Love him or hate him, Ed Sheeran is a man of his word. Back in 2012 he promised he would find his audience and release three original albums named after mathematical symbols before delivering a collection of duets with the artists who inspire him – and that is exactly what he did. He just so happened to conquer the world and become the most successful solo artist (not named Adele) on the planet in process. So what’s next for the everyman superstar? No 6 Collaborations Project is firmly in the rear-view mirror and we have entered the stage of Sheeran’s career where he promised Guardian writer Alexis Petridis that he would “calm down a bit”.

Album opener “Tides” suggests that Sheeran is simultaneous open to embracing maturity and struggling to slow down. In a typically literal passage he states, “I have grown up, I am a father now.

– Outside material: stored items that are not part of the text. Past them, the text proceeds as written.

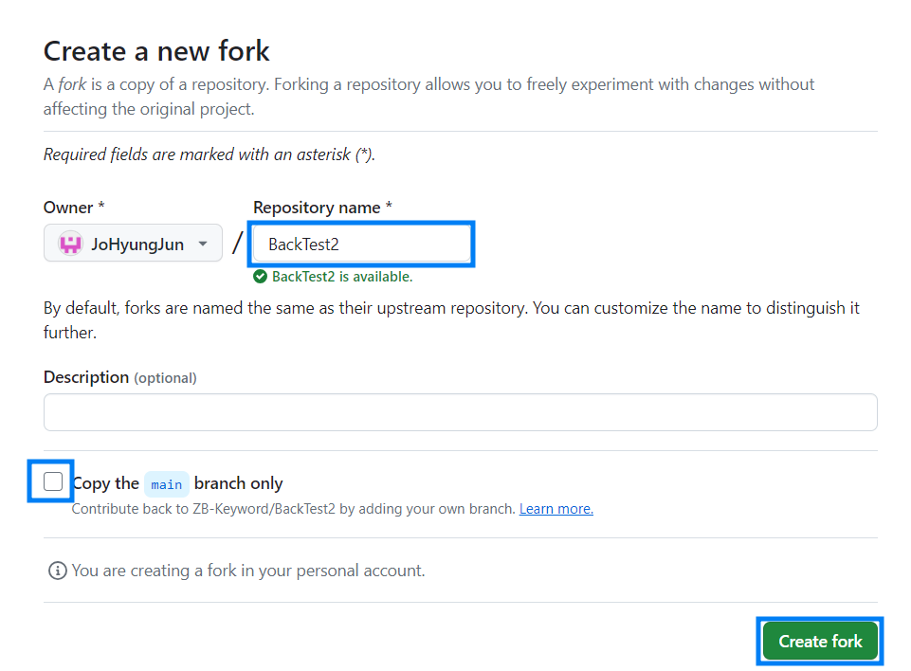The height and width of the screenshot is (671, 911).
Task: Select a different owner from the Owner menu
Action: coord(133,243)
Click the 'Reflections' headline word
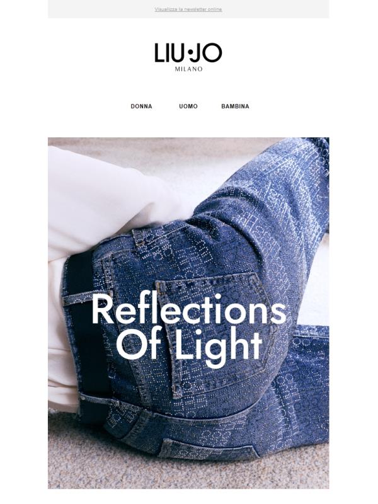378x504 pixels. point(188,309)
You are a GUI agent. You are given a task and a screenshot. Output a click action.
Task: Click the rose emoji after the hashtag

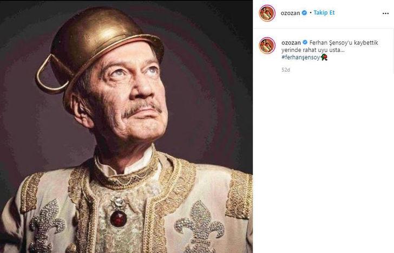pyautogui.click(x=324, y=57)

Everything has changed, but I am still the same somehow”. In painfully unpoetic terminology Sheeran explains the tension of being caught between the thrill of wild nights and the sensible level-headed responsibility that comes with having a family that truly depends on you. The tender chorus that unsubtly apes Bon Iver is beautiful as Sheeran finds a moment of serenity amid this manic subconscious tug of war; unfortunately, it’s sandwiched between turgid verses that hammer on insistently with the cadence of mid-2000s MOR indie rock (think Snow Patrol without the warm-hearted soul).

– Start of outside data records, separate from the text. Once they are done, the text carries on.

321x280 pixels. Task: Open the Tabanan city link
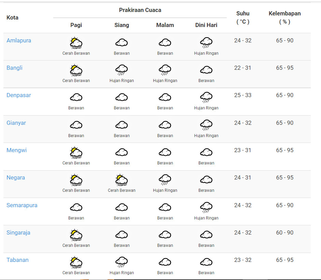click(17, 260)

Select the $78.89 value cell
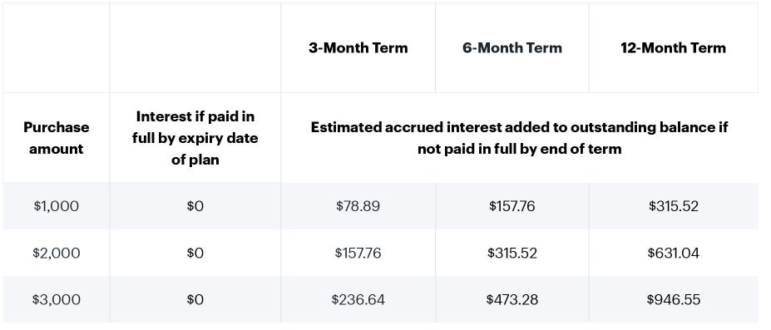[x=358, y=206]
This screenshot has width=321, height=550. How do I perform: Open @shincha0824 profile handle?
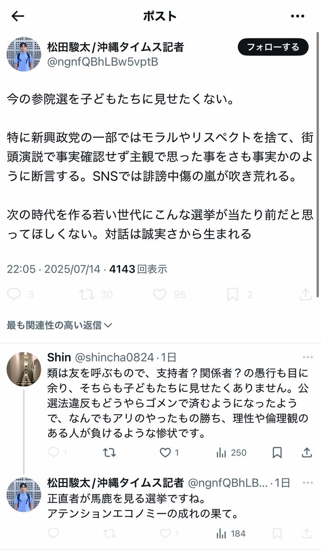click(114, 358)
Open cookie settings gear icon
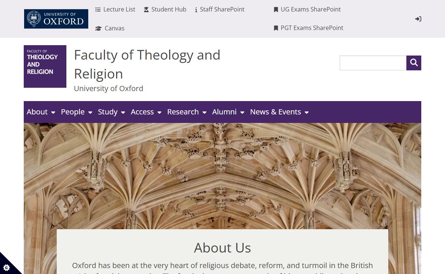Image resolution: width=445 pixels, height=274 pixels. click(x=6, y=267)
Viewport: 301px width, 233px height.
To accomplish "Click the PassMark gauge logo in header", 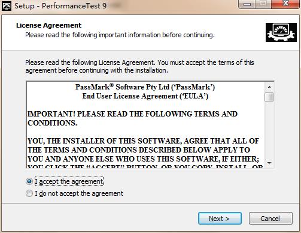I will tap(281, 32).
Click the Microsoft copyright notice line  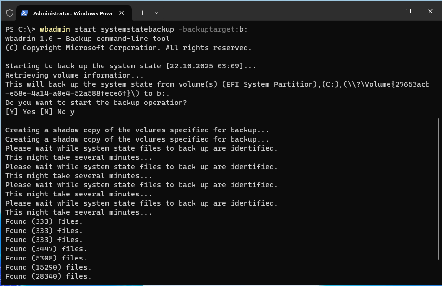click(x=129, y=48)
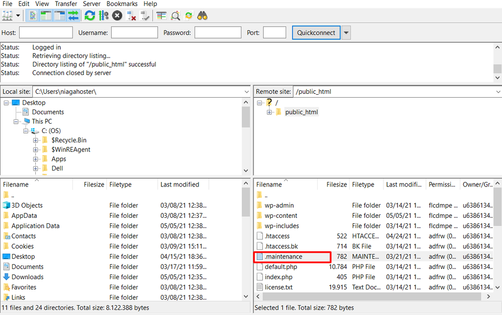Cancel current operation with the X icon
Image resolution: width=502 pixels, height=315 pixels.
click(117, 16)
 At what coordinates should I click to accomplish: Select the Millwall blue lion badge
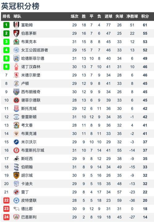(16, 142)
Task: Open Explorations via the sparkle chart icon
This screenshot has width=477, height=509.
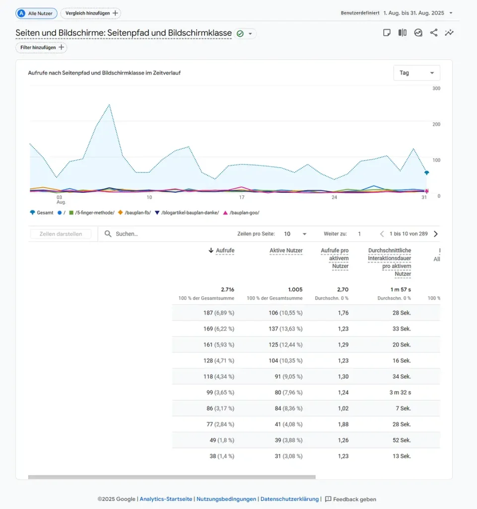Action: [x=450, y=32]
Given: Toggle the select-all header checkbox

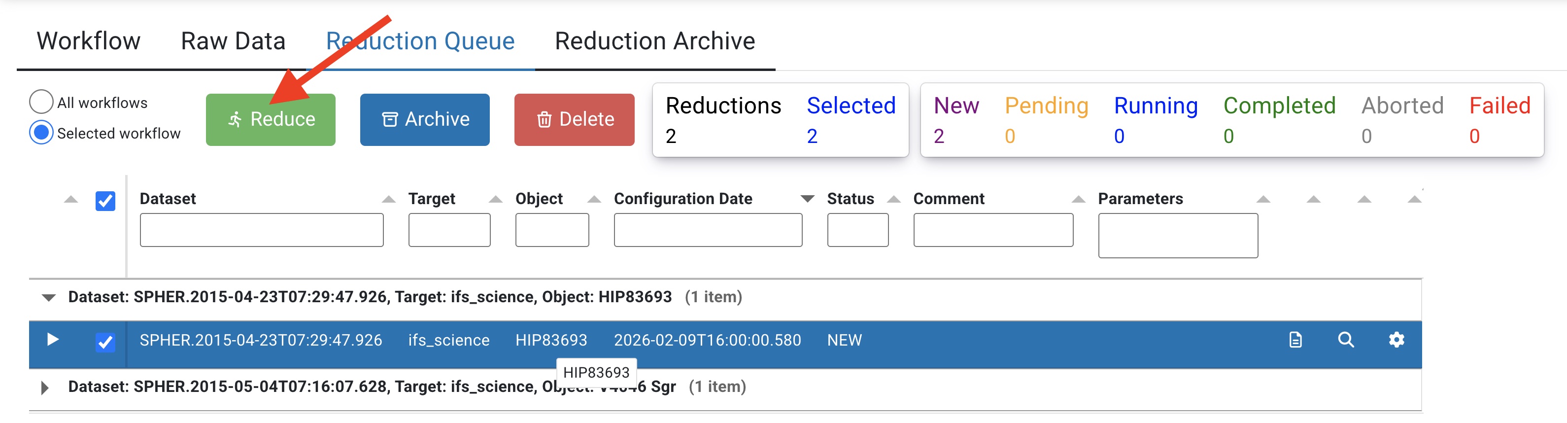Looking at the screenshot, I should [x=105, y=201].

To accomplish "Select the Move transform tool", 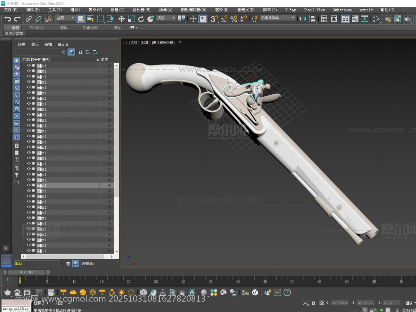I will [x=121, y=19].
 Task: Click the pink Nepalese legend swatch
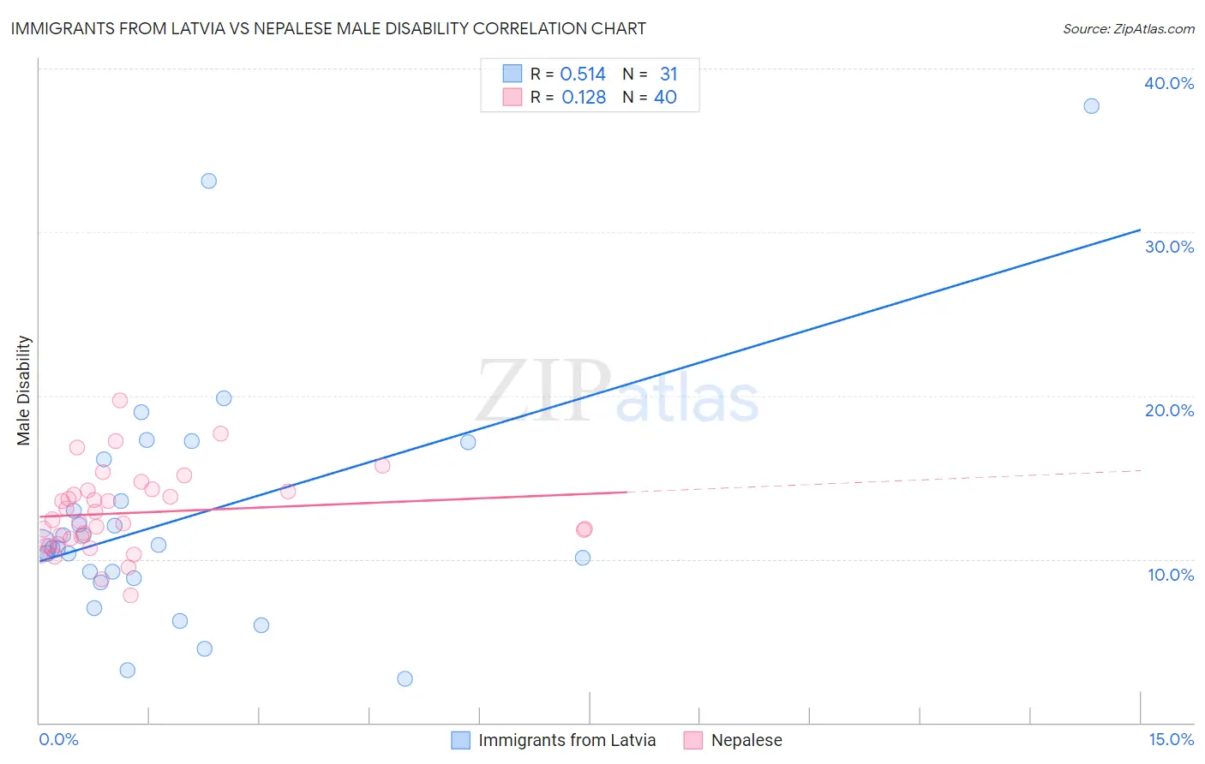[x=693, y=740]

From there on in Sheeran is off to the races as he embraces a series of shrewdly composed genre pastiche designed to ensure his pop dominance and saccharine cuts that mine the rich vein of anxiety that lies between his everyman sweetness and rock & roll debauchery. “Shivers” proves that Sheeran can turn even the silliest of lines (“oooh I love it when you do it like that”) into wedding disco anthems, while “Bad Habits” affords Ed the opportunity for a little Weeknd cosplay. He can’t match the lurid, sordid, darkness of Abel’s best work, but this is the sexiest and smoothest Ed Sheeran has ever sounded. The intersection of sweetness and sensuality suites him and there may be a strong future for Sheeran as a confessional playboy who is better at coming clean than getting dirty. Unfortunately, Sheeran appears to have succumbed to the vague bigness of sound that strips so many stadium-sized artists of their originality. “Overpass Graffiti” drifts so tediously at mid-tempo that any tenderness it may have contained is washed away. “Stop The Rain” is far better as it pulsates and drives with 80s throwback urgency before building to a snappy, satisfying and sexy hook. “2step” tries to inject some energy into proceedings, but Sheeran still struggles to deliver original R&B hooks and is better served in the sweet-yet-sharp quasi-rapped verse.

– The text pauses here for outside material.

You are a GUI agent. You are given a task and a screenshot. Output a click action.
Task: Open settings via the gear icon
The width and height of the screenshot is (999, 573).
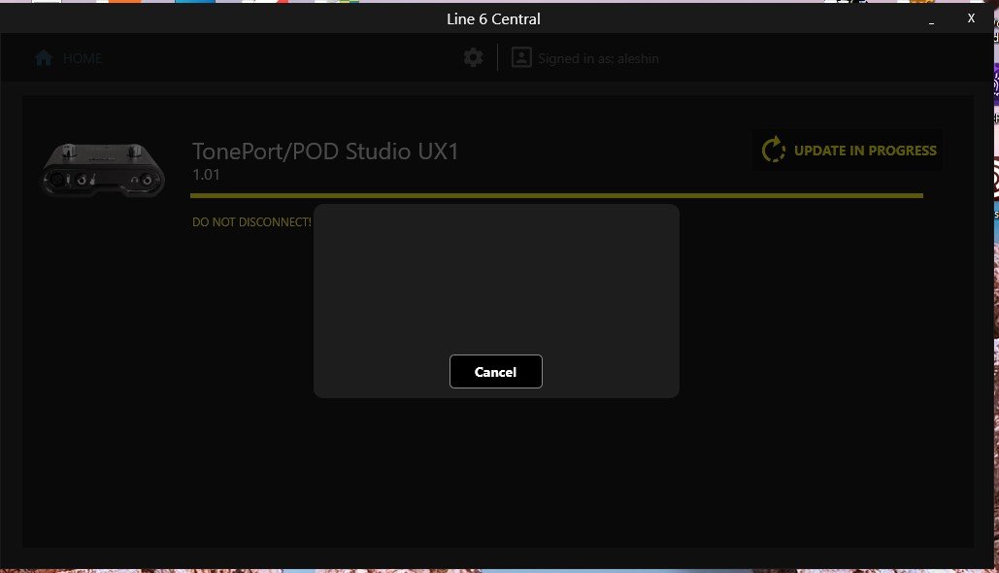point(473,58)
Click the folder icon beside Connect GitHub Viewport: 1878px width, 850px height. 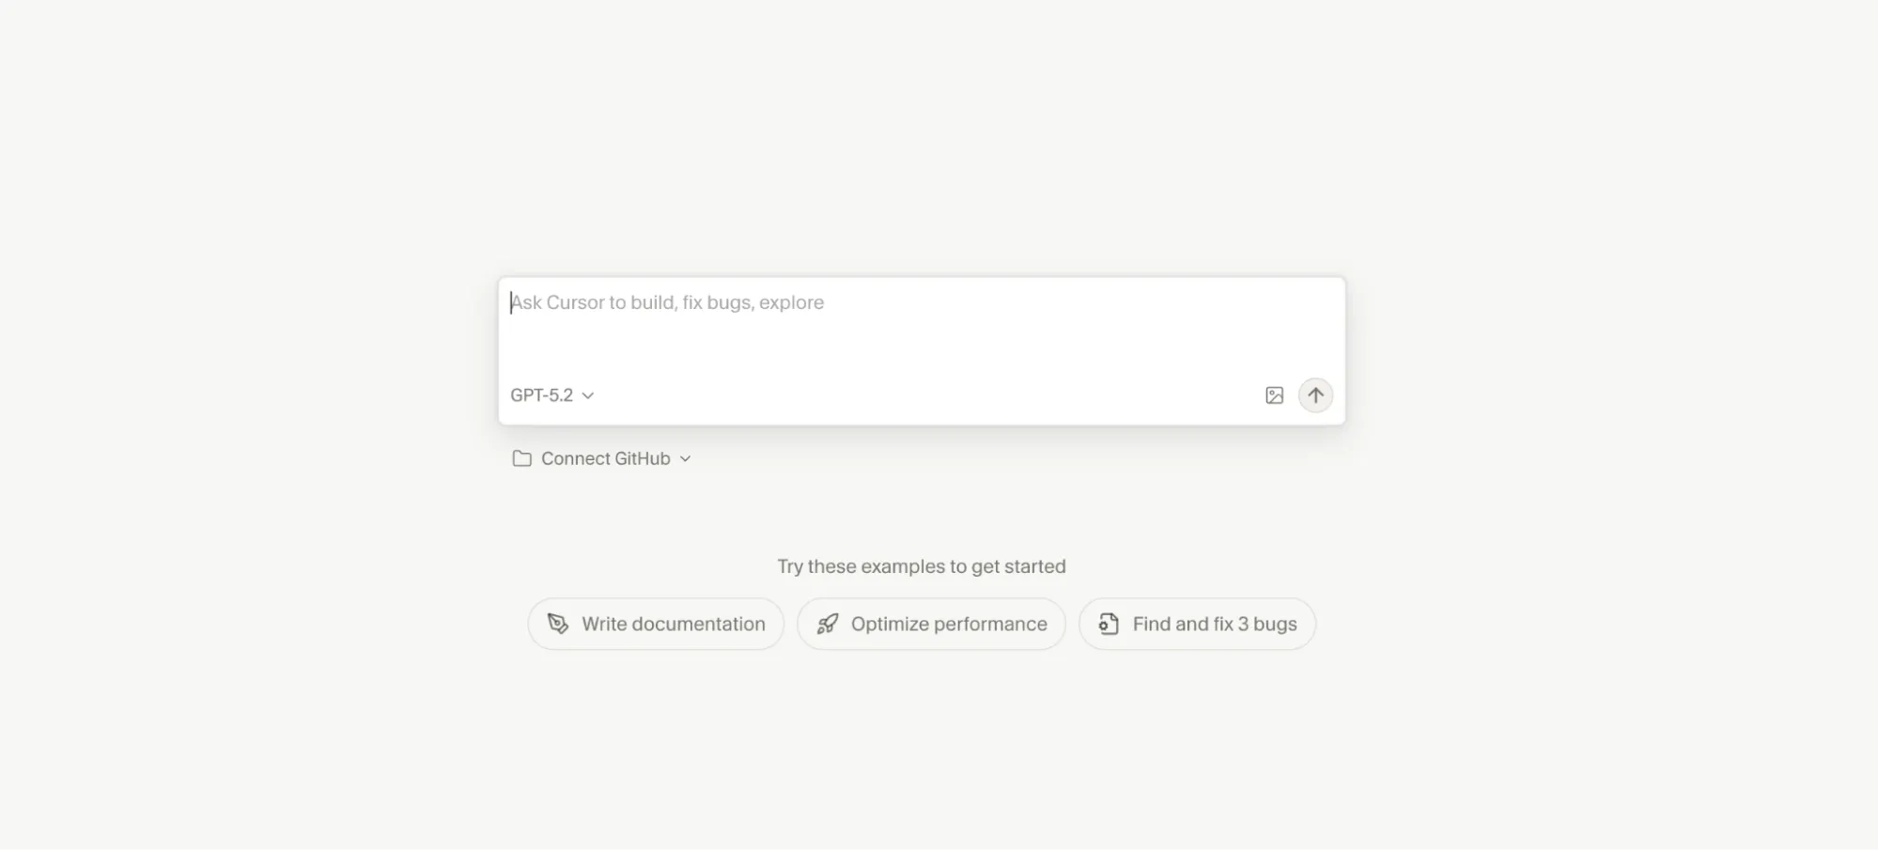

The modern folk busker-turned-stadium-headliner shtick of his debut appears to have fallen by the wayside on = (pronounced equals), but when Sheeran does return to his acoustic bag of tricks it is instantly apparent exactly how he won the world’s heart. “First Times” is a sweet and sensitive reflection on how long-term relationships are filled with profound waypoints (or little first times) which come with both an onrush of joy and a seismic and irreversible shift – from a first kiss and saying “I do” to holding your first child. The wounded piano driven “The Joker And The Queen” is another refreshing change of pace; channelling Beatles balladry through his own folksy sentimentality, Sheeran praises his lover for seeing the best in him while eschewing the identikit pop gloss that blights much of =. Sure it’s saccharine, but “The Joker And The Queen” thrives precisely because Sheeran isn’t afraid of ridicule. Sadly, “Leave Your Life” struggles by way of comparison. Sheeran tries his hand at reconciling stuttering avant garde production with 90s boy band smultz and the result is a frustrating placeless promise of commitment that feels performative rather than heartfelt – and, for all his sins, that’s something that could never be said about Sheeran before this release. Unfortunately, specificity does nothing to aid the corny cod-calypso of “Sandman” as Sheeran follows in Liam Gallagher and a million others footsteps in struggling to write a compelling pop song for their young child.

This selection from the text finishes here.